Dataset entries:
^^^^^^^^^^^^^^^^

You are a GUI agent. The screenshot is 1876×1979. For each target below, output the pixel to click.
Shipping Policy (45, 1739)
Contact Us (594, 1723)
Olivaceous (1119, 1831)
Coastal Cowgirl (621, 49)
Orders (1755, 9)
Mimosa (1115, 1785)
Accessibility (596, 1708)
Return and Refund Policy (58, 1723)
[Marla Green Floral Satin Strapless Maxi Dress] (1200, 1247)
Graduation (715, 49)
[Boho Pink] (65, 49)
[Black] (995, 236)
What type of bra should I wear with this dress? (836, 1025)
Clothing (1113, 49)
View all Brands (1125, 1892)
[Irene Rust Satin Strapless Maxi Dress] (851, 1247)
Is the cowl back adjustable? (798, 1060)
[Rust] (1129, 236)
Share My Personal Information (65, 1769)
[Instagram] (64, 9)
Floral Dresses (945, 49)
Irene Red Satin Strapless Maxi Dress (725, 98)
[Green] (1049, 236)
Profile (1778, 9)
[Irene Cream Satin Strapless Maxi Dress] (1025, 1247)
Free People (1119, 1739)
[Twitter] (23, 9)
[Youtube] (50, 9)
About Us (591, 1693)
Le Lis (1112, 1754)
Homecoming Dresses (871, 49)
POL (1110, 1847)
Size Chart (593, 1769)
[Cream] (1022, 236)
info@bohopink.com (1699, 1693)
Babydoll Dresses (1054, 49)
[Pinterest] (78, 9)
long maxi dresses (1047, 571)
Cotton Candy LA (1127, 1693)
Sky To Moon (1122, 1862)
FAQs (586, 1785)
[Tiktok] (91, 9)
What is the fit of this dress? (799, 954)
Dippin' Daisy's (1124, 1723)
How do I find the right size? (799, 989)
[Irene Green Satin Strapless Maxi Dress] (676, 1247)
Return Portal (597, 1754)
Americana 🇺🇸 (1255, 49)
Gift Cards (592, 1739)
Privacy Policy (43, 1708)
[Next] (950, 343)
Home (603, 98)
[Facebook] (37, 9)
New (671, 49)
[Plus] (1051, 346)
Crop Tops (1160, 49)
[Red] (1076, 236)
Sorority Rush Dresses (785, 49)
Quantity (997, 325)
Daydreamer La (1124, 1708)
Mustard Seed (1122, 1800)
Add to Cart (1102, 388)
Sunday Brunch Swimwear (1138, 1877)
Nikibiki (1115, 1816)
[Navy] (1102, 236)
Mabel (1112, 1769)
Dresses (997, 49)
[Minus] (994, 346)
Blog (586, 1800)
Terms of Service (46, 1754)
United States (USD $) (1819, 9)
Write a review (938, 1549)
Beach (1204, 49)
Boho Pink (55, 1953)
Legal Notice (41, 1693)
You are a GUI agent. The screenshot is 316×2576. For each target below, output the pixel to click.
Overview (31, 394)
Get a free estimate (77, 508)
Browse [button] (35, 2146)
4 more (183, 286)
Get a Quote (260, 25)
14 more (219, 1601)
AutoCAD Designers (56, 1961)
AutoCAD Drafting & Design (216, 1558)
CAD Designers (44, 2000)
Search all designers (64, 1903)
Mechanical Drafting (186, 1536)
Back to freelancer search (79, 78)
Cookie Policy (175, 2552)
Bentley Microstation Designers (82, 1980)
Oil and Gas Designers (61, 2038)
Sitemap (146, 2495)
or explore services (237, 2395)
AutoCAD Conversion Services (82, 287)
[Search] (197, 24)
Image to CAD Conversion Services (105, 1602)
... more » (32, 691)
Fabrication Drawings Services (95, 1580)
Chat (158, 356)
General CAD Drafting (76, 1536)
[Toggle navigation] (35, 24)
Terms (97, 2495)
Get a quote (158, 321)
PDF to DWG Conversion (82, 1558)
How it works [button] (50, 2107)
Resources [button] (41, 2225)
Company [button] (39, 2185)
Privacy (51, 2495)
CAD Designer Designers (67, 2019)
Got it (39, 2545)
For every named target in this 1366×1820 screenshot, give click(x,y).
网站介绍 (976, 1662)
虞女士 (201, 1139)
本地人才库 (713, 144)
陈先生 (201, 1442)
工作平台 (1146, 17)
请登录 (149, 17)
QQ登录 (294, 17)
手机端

^^^^^^^^^^^^^^^^

#### DESCRIPTION OF THE TASK
For each line in the data, set it down again exactly.

#### RESULT FOR THIS TASK
You are a GUI agent. The screenshot is 1876×1979. For each target below, output the pixel to click.
Shipping Policy (45, 1739)
Contact Us (594, 1723)
Olivaceous (1119, 1831)
Coastal Cowgirl (621, 49)
Orders (1755, 9)
Mimosa (1115, 1785)
Accessibility (596, 1708)
Return and Refund Policy (58, 1723)
[Marla Green Floral Satin Strapless Maxi Dress] (1200, 1247)
Graduation (715, 49)
[Boho Pink] (65, 49)
[Black] (995, 236)
What type of bra should I wear with this dress? (836, 1025)
Clothing (1113, 49)
View all Brands (1125, 1892)
[Irene Rust Satin Strapless Maxi Dress] (851, 1247)
Is the cowl back adjustable? (798, 1060)
[Rust] (1129, 236)
Share My Personal Information (65, 1769)
[Instagram] (64, 9)
Floral Dresses (945, 49)
Irene Red Satin Strapless Maxi Dress (725, 98)
[Green] (1049, 236)
Profile (1778, 9)
[Irene Cream Satin Strapless Maxi Dress] (1025, 1247)
Free People (1119, 1739)
[Twitter] (23, 9)
[Youtube] (50, 9)
About Us (591, 1693)
Le Lis (1112, 1754)
Homecoming Dresses (871, 49)
POL (1110, 1847)
Size Chart (593, 1769)
[Cream] (1022, 236)
info@bohopink.com (1699, 1693)
Babydoll Dresses (1054, 49)
[Pinterest] (78, 9)
long maxi dresses (1047, 571)
Cotton Candy LA (1127, 1693)
Sky To Moon (1122, 1862)
FAQs (586, 1785)
[Tiktok] (91, 9)
What is the fit of this dress? (799, 954)
Dippin' Daisy's (1124, 1723)
How do I find the right size? (799, 989)
[Irene Green Satin Strapless Maxi Dress] (676, 1247)
Return Portal (597, 1754)
Americana 🇺🇸 (1255, 49)
Gift Cards (592, 1739)
Privacy Policy (43, 1708)
[Next] (950, 343)
Home (603, 98)
[Facebook] (37, 9)
New (671, 49)
[Plus] (1051, 346)
Crop Tops (1160, 49)
[Red] (1076, 236)
Sorority Rush Dresses (785, 49)
Quantity (997, 325)
Daydreamer La (1124, 1708)
Mustard Seed (1122, 1800)
Add to Cart (1102, 388)
Sunday Brunch Swimwear (1138, 1877)
Nikibiki (1115, 1816)
[Navy] (1102, 236)
Mabel (1112, 1769)
Dresses (997, 49)
[Minus] (994, 346)
Blog (586, 1800)
Terms of Service (46, 1754)
United States (USD $) (1819, 9)
Write a review (938, 1549)
Beach (1204, 49)
Boho Pink (55, 1953)
Legal Notice (41, 1693)
You are a GUI agent. The screenshot is 316×2576. For each target below, output the pixel to click.
Overview (31, 394)
Get a free estimate (77, 508)
Browse [button] (35, 2146)
4 more (183, 286)
Get a Quote (260, 25)
14 more (219, 1601)
AutoCAD Designers (56, 1961)
AutoCAD Drafting & Design (216, 1558)
CAD Designers (44, 2000)
Search all designers (64, 1903)
Mechanical Drafting (186, 1536)
Back to freelancer search (79, 78)
Cookie Policy (175, 2552)
Bentley Microstation Designers (82, 1980)
Oil and Gas Designers (61, 2038)
Sitemap (146, 2495)
or explore services (237, 2395)
AutoCAD Conversion Services (82, 287)
[Search] (197, 24)
Image to CAD Conversion Services (105, 1602)
... more » (32, 691)
Fabrication Drawings Services (95, 1580)
Chat (158, 356)
General CAD Drafting (76, 1536)
[Toggle navigation] (35, 24)
Terms (97, 2495)
Get a quote (158, 321)
PDF to DWG Conversion (82, 1558)
How it works [button] (50, 2107)
Resources [button] (41, 2225)
Company [button] (39, 2185)
Privacy (51, 2495)
CAD Designer Designers (67, 2019)
Got it (39, 2545)
For every named target in this 1366×1820 screenshot, give click(x,y).
网站介绍 (976, 1662)
虞女士 (201, 1139)
本地人才库 (713, 144)
陈先生 (201, 1442)
工作平台 (1146, 17)
请登录 (149, 17)
QQ登录 (294, 17)
手机端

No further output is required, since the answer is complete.